Idk if people are as anxious as I am about having this on our Nexus but FWIW here's a status update...
http://www.4ext.net/status_update.php

Sent from my Maguro using RootzWiki


----------



## blaineevans (Jul 11, 2011)

I've never uses 4ext, but the more the merrier.

Sent from my Galaxy Nexus using Tapatalk 2


----------



## hev88 (Sep 15, 2011)

Its slick with it... tons of options and super smooth. I used to have it on my sensation and miss it quite a bit... here's a teaser shot from dev.

Sent from my Maguro using RootzWiki


----------



## kidserious (Jul 2, 2011)

I've heard about this but never used it. How close is it to being functional? I'm assuming a version for toro is in the works as well?

Sent from under a bridge


----------



## thedio (Jul 25, 2011)

Can't wait for this recovery. Loved it on my Thunderbolt.

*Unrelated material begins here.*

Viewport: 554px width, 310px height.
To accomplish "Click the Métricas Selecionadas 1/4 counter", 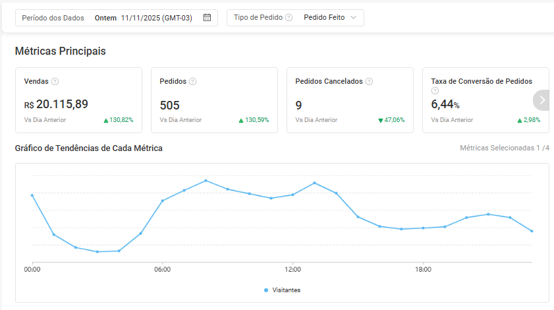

Sent from my SCH-i515 Toro


----------



## hev88 (Sep 15, 2011)

kidserious said:


> I've heard about this but never used it. How close is it to being functional? I'm assuming a version for toro is in the works as well?
> 
> Sent from under a bridge


No official eta but madmaxx82 mentioned a closed beta was coming soon. I guess the bigger screens on the nexus and HTC one series are posing some problems but hopefully it come soon

Sent from my Maguro using RootzWiki


----------



## kidserious (Jul 2, 2011)

hev88 said:


> No official eta but madmaxx82 mentioned a closed beta was coming soon. I guess the bigger screens on the nexus and HTC one series are posing some problems but hopefully it come soon
> 
> Sent from my Maguro using RootzWiki


Cool deal. Thanks

Sent from under a bridge


----------



## PacerguyDon (Aug 17, 2011)

Looking forward to this. 4ext recovery is the one thing that i have missed since moving to the Gnex. 
When it becomes available, its worth trying...


----------